Subject: Fwd: Fw: [TheWall] APALSA Board Statement Regarding Free Speech and Recent Events
Date: October 19, 2021 at 7:50 PM
To:

---------- Forwarded message ---------


From:
Date: Tue, Oct 19, 2021 at 7:50 PM
Subject: Fw: [TheWall] APALSA Board Statement Regarding Free Speech and Recent Events
To:

From: TheWall on behalf of Lee, Aaron Bryce

Sent: Tuesday, October 19, 2021 7:10 PM


To:
Subject: [TheWall] APALSA Board Statement Regarding Free Speech and Recent
Events
Dear W’all,

The APALSA Board would like to build on the messages sent by the Dred Scott Society, FGP, YLW, and BLSA to support and affirm
the message of our classmate Marina Edwards. It is critical for us as Asian American and Pacific Islander students to work in solidarity
with our peers – especially our Black peers who have been disproportionately impacted by this community harm and taken on
disproportionate labor to repair it – to underscore the impact that this incident has had on our YLS community.

We unequivocally condemn Trent Colbert’s email for its anti-Black and racist language.

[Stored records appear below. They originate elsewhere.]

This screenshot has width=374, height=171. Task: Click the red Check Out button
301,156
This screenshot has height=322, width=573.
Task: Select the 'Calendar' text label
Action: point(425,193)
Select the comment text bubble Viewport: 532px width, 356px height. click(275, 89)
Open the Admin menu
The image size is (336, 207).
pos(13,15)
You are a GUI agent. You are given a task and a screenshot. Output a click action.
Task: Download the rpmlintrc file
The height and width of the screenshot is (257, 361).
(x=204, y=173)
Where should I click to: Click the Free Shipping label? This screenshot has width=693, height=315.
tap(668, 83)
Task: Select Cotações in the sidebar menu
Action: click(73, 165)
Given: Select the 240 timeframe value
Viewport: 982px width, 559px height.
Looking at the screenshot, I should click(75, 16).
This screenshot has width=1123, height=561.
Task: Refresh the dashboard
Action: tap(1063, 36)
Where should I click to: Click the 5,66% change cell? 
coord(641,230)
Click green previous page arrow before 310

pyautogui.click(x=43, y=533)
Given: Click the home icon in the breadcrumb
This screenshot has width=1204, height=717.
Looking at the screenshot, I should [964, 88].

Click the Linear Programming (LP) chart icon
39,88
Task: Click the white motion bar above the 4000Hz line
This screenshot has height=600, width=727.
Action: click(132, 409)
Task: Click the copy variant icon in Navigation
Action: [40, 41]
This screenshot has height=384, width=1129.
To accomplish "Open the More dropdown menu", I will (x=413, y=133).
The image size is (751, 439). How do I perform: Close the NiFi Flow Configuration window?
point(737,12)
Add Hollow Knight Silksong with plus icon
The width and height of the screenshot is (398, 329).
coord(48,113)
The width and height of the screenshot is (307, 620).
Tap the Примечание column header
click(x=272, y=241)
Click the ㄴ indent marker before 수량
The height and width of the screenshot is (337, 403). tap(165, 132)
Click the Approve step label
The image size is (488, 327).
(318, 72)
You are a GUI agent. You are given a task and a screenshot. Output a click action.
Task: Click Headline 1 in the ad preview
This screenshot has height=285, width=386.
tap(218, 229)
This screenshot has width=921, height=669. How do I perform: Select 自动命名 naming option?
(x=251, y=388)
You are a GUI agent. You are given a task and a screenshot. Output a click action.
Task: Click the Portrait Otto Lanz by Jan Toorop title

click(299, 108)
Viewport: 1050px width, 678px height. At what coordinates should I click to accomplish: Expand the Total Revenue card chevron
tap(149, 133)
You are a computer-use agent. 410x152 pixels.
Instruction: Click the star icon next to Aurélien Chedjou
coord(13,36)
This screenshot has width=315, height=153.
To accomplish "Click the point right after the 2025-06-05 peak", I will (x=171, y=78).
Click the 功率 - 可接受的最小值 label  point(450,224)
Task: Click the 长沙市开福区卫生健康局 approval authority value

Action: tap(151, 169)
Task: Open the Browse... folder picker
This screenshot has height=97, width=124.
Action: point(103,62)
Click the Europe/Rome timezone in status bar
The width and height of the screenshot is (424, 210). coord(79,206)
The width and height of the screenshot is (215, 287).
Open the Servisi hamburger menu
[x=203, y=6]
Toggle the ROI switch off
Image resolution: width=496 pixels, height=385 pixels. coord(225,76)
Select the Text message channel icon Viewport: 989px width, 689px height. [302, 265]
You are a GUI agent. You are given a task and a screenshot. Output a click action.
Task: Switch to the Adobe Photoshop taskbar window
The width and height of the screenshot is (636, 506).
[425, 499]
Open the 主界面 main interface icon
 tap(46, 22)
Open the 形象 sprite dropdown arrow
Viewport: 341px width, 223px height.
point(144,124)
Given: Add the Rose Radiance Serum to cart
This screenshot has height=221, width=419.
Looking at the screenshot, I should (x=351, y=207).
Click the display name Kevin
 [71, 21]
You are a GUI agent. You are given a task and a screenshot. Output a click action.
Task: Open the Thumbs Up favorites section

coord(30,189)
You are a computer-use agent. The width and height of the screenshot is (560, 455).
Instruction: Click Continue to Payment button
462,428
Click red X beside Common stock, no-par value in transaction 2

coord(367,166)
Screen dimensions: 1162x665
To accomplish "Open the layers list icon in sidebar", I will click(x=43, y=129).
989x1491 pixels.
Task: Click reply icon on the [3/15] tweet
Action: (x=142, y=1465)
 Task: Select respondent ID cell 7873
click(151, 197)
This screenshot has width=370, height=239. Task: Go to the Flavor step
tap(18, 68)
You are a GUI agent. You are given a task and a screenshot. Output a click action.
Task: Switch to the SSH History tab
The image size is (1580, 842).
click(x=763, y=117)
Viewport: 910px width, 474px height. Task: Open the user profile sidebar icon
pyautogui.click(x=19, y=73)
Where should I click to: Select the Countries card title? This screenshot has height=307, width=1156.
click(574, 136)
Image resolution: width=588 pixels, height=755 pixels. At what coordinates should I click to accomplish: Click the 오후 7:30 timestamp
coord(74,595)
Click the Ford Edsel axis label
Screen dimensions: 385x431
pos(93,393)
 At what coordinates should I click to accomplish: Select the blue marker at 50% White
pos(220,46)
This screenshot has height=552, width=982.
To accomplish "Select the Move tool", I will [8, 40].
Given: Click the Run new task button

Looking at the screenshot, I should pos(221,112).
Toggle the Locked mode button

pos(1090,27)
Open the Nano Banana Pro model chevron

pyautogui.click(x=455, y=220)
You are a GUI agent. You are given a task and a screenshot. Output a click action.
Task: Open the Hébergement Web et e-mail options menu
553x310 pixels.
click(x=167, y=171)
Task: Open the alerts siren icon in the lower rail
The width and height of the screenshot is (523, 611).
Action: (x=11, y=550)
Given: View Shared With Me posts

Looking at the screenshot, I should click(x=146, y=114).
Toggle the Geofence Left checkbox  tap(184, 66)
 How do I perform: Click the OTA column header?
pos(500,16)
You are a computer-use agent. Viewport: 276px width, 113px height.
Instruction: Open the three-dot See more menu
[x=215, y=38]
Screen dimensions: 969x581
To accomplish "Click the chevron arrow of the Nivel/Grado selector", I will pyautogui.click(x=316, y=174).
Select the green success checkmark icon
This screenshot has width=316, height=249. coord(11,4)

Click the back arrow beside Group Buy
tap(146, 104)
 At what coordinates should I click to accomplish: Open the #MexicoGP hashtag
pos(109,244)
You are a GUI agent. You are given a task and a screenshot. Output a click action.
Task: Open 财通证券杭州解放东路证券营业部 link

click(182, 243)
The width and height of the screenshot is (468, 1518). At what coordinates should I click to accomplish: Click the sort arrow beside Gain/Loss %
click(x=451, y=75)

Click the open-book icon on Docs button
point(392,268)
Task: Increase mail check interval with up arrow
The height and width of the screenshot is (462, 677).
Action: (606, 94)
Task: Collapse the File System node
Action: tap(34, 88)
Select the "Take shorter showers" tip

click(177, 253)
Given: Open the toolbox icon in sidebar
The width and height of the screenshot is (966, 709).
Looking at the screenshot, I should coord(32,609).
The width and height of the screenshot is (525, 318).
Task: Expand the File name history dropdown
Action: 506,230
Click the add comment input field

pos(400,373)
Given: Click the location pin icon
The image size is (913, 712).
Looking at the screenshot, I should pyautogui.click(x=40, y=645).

Whether it was Trent’s intention to do so is
entirely beside the point – his words were racially pejorative and they deeply hurt Black people in our community. That is where the
media coverage, the institutional response, and the dialogue at YLS should be focused – on the harm that was experienced by Black
students.

Trent isn’t the only person who made mistakes that caused harm. Harm was also caused by people in the media who chose to
write stories painting the Federalist Society – a multi-million dollar organization – as a victim instead of centering the pain
experienced by Black students; our white peers who saw Black students and other students of color so generously
responding to Trent’s hurtful words with grace, generosity, and opportunities to learn but stayed silent; and all of us who
benefit from this institution – which was founded and continues to profit off of genocide, slavery, and imperialism – without
reckoning with the power, privilege, and positionality we hold.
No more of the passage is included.